[START]

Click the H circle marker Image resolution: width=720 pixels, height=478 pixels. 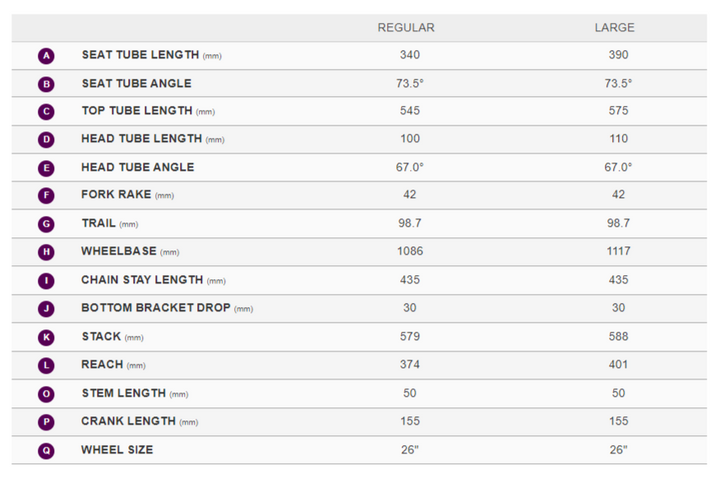click(x=46, y=252)
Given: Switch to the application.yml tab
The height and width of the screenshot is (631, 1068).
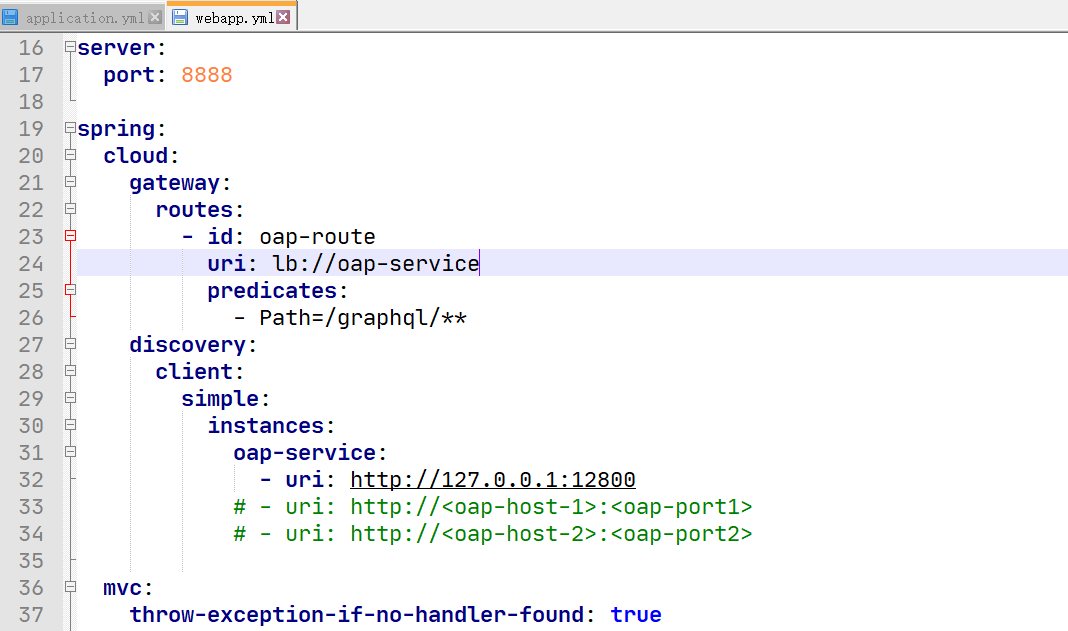Looking at the screenshot, I should [84, 18].
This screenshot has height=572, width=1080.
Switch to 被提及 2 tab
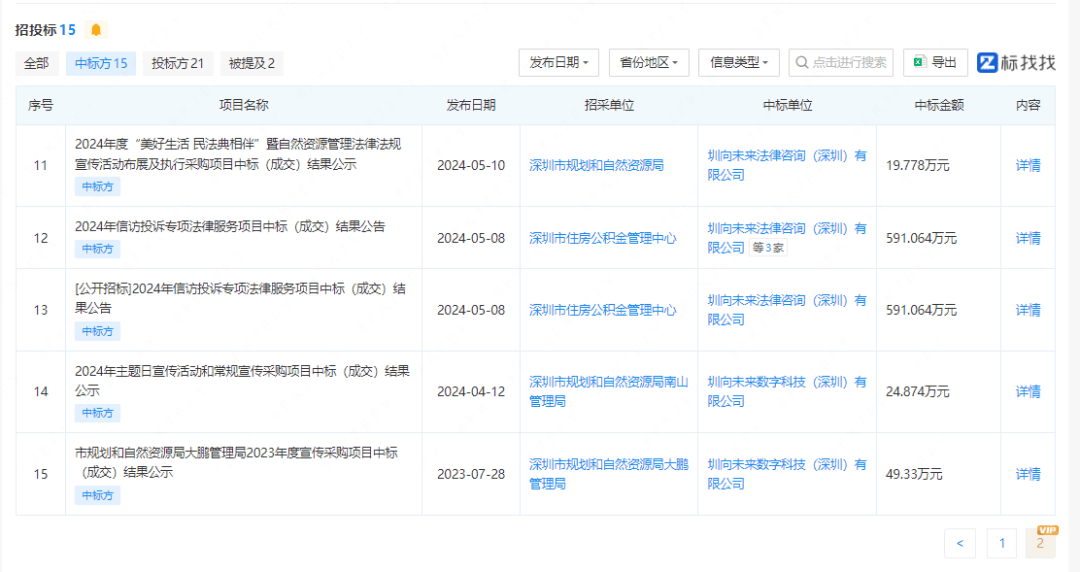251,63
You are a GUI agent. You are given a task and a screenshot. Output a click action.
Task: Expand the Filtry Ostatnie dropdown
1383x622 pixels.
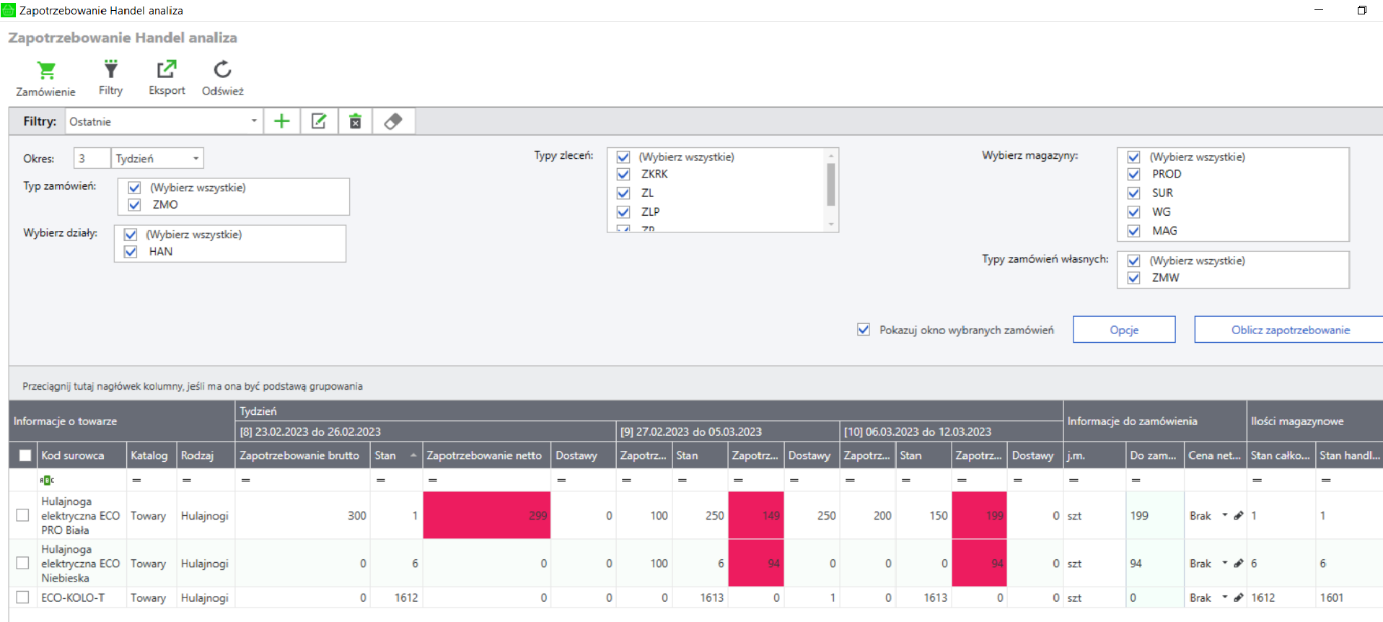254,122
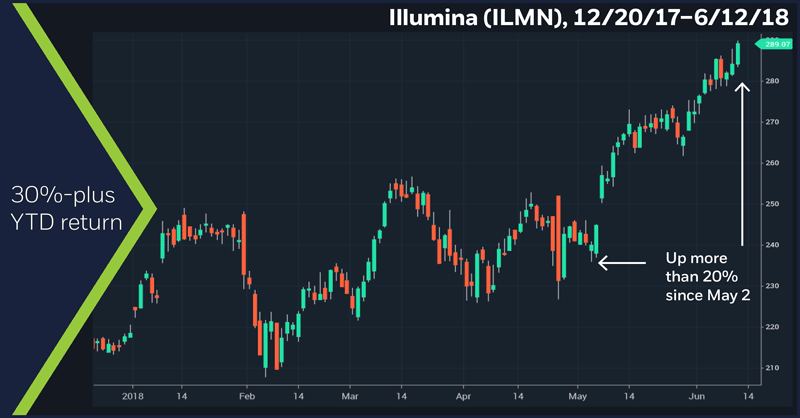
Task: Click the 280 price axis label
Action: 771,81
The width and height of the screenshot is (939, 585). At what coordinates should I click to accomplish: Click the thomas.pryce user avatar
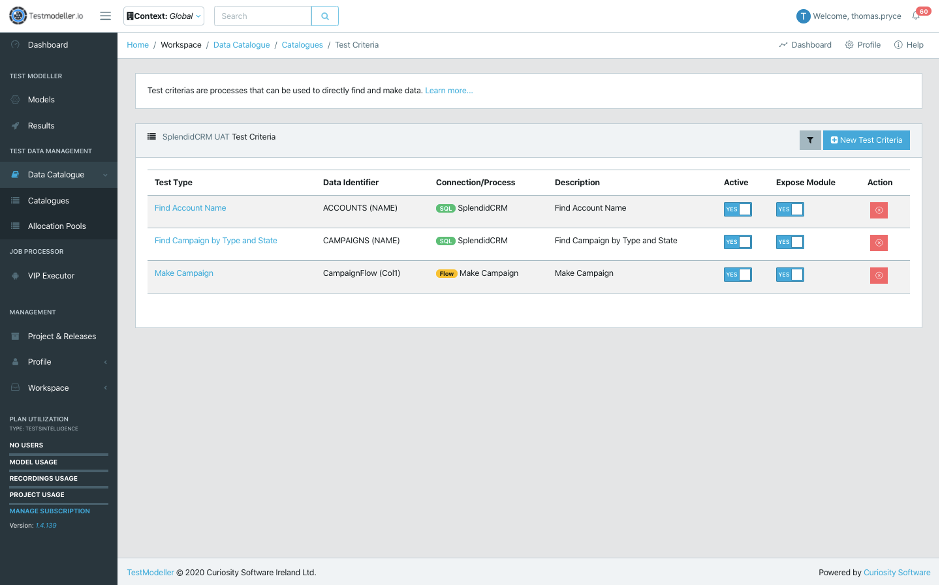tap(803, 16)
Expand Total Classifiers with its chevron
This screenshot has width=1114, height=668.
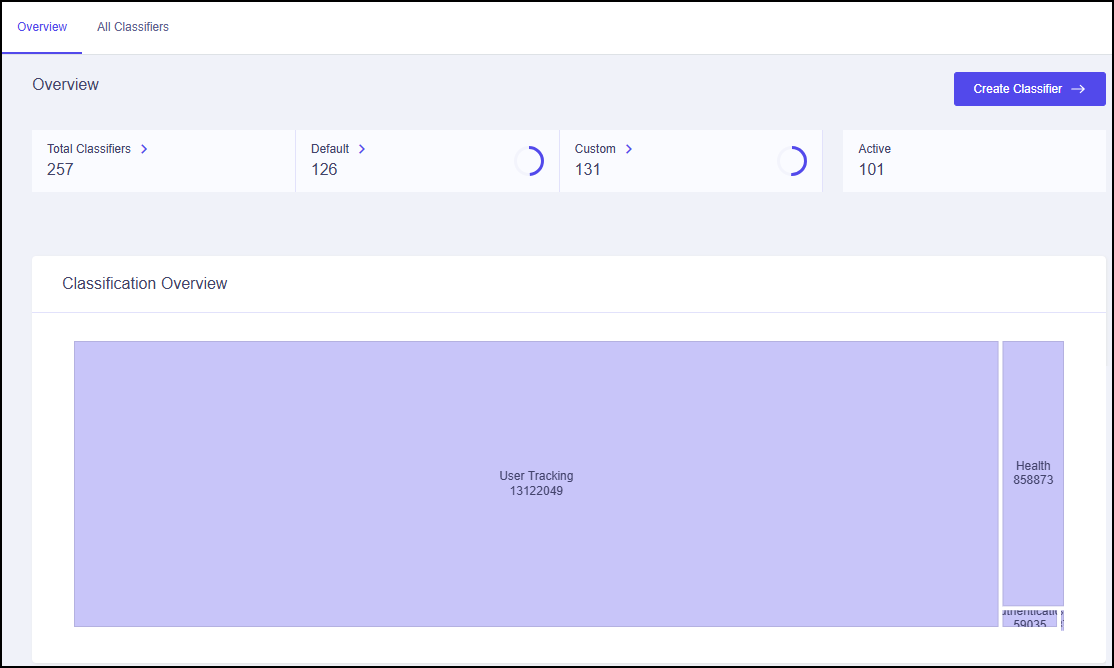click(144, 148)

[END]

_Given request_
Convert the records, from the line with "Expand Total Classifiers with its chevron" through the end of the records, into a two-column CSV with the headers "instruction" and "target". Give one row per request, with its text and its answer each in a single quoted field, line breaks replaced by spaces, and pictures left out.

_Answer for this exercise_
instruction,target
"Expand Total Classifiers with its chevron This screenshot has width=1114, height=668.","click(144, 148)"